■ Passage for review

All across Syria, families wept as they were reunited with

children, siblings, spouses and parents who vanished years ago

into the impregnable gulag of the Assad dynasty's five-decade

rule.



A video verified by Reuters showed newly freed prisoners ran

through the Damascus streets, holding up the fingers of both

hands to show how many years they had been in prison, asking

passers-by what had happened, not immediately understanding that

Assad had fallen.



"We toppled the regime!" a voice shouted and a prisoner

yelled and skipped with delight in the same video. A man

watching the prisoners rush through the dawn streets put his

hands to head, exclaiming with wonder: "Oh my god, the

prisoners!"



Throughout the civil war that began in 2011, security forces

held hundreds of thousands of people seized into detention camps

where international human rights organisations say torture was

universal practice. Families were often told nothing of the fate

of their loved ones.



As insurgents seized one city after another in a dizzying

eight-day campaign, prisons were often among their first

objectives. The most notorious prisons in and around Damascus

itself were finally opened on the uprising's final night and the

early hours of Sunday.



When they reached Sednaya prison, rebels shot the lock off

the gate, a video showed, using more gunfire to open closed

doors leading to cells. Men poured out into corridors and a

courtyard, cheering and helping them open more cells.



In a video uploaded by Step News Agency, a grey-haired man

leapt into the arms of relatives in a sudden, disbelieving hug,

the three men clasping each other and sobbing with joy before

one fell to his knees, still clutching the freed man's legs.



The pan-Arab Arabiya news channel showed a family arriving

in Damascus by car from Jordan to meet their newly released son,

the elderly mother's voice breaking with emotion as she told the

interviewer he had been freed after 14 years.



Reuters was not immediately able to verify the locations of

some of the videos, though no one disputed that prisons were

opened across the country.







RELIEF AND TERROR



In what was purported to be the women's block at Sednaya

prison on the Damascus outskirts, perhaps the most notorious in

the country, a rebel recorded the moment he reached cells and

pulled open the doors for prisoners who seemed to have had

little idea they were about to be freed.

■ Information shown
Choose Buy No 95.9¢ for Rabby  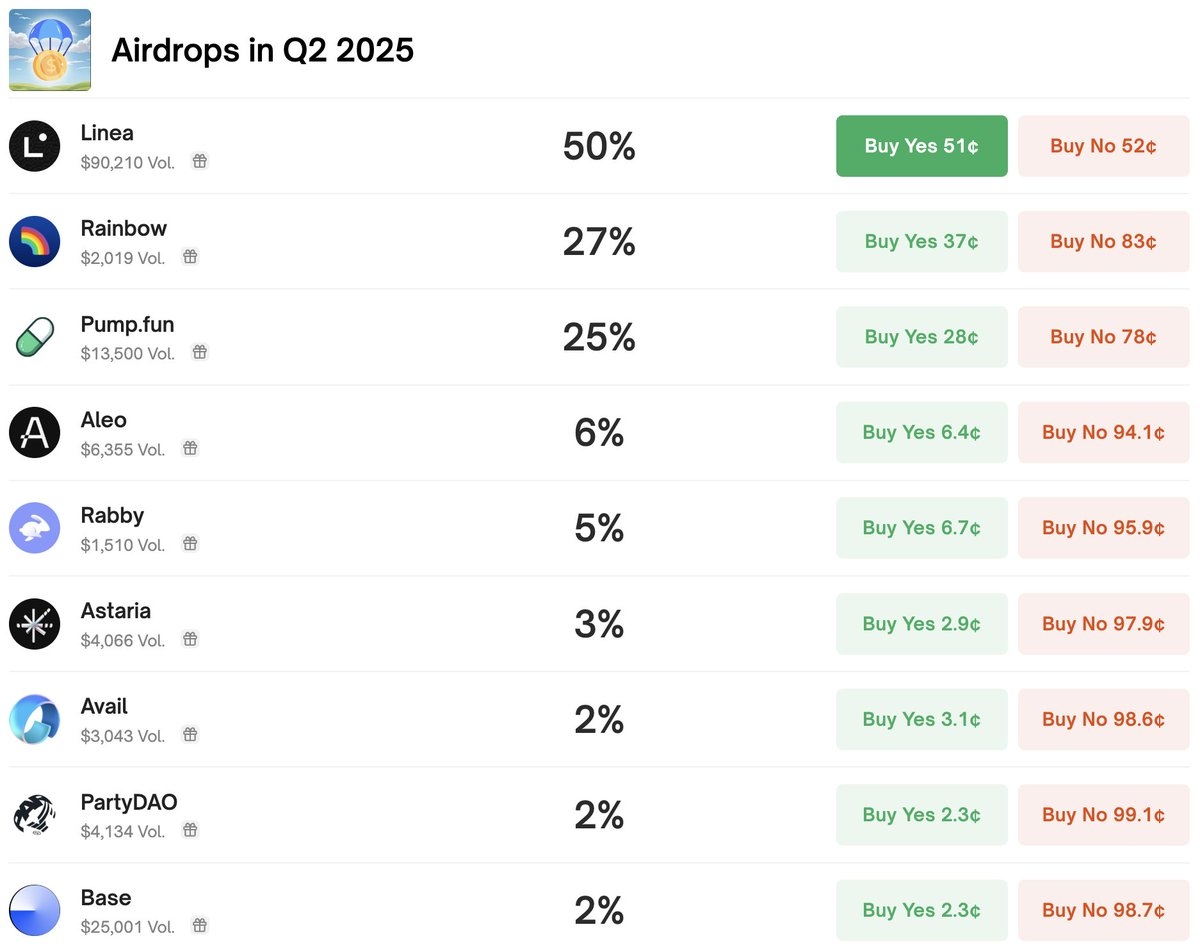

■ Requirement 1
In the report on freed Syrian prisoners, shorten the paragraph that begins "Throughout the civil war that began in 2011" and keep its main facts.
■ Requirement 2
Pick up the report on freed Syrian prisoners after its final sentence and carry it forward.
The material plays no part in this work.

■ Response area 1
During the civil war that started in 2011, security forces detained hundreds of thousands of people in camps where, according to international human rights organizations, torture was universal, and families were often told nothing about what had happened to them.

■ Response area 2
"May God honour you!" a woman shouted to the men freeing

her. As they left their cells a toddler could be seen walking

the corridor, having apparently been held in the prison along

with his mother.



"He (Assad) has fallen. Don't be scared," a voice shouts,

trying to reassure the prisoners that they faced no more danger.



In another video, a deafening roar erupted as rebels marched

down a corridor, said to be in the prison at Mezzeh air base

southwest of the old centre of Damascus. Prisoners leaned

through the bars at the top of doors and banged on the sides of

their cells as shouts of joy echoed all around.



One video showed a shaven-headed man squatting on his heels,

trembling and barely able to answer the rebels asking his name

and where he was from.



Over the years, thousands of Syrians were brusquely informed

by authorities that their relatives had been executed, sometimes

years earlier.



The United States said in 2017 it had evidence of a new

crematorium built at Sednaya especially to dispose of bodies of

thousands of inmates hanged during the war.



Some of the most disturbing information about Assad's prison

system came with thousands of photographs smuggled out of Syria

by a military photographer codenamed Caesar who defected to the

West in 2013.



His photographs of thousands of killed detainees showed

clear marks of torture and starvation and for many families

provided the first evidence that imprisoned relatives were dead.



A few miles from Sednaya early on Sunday, a stream of freed

prisoners was recorded walking towards Damascus, many lugging

sacks of belongings on their backs, and chanting "God is great!"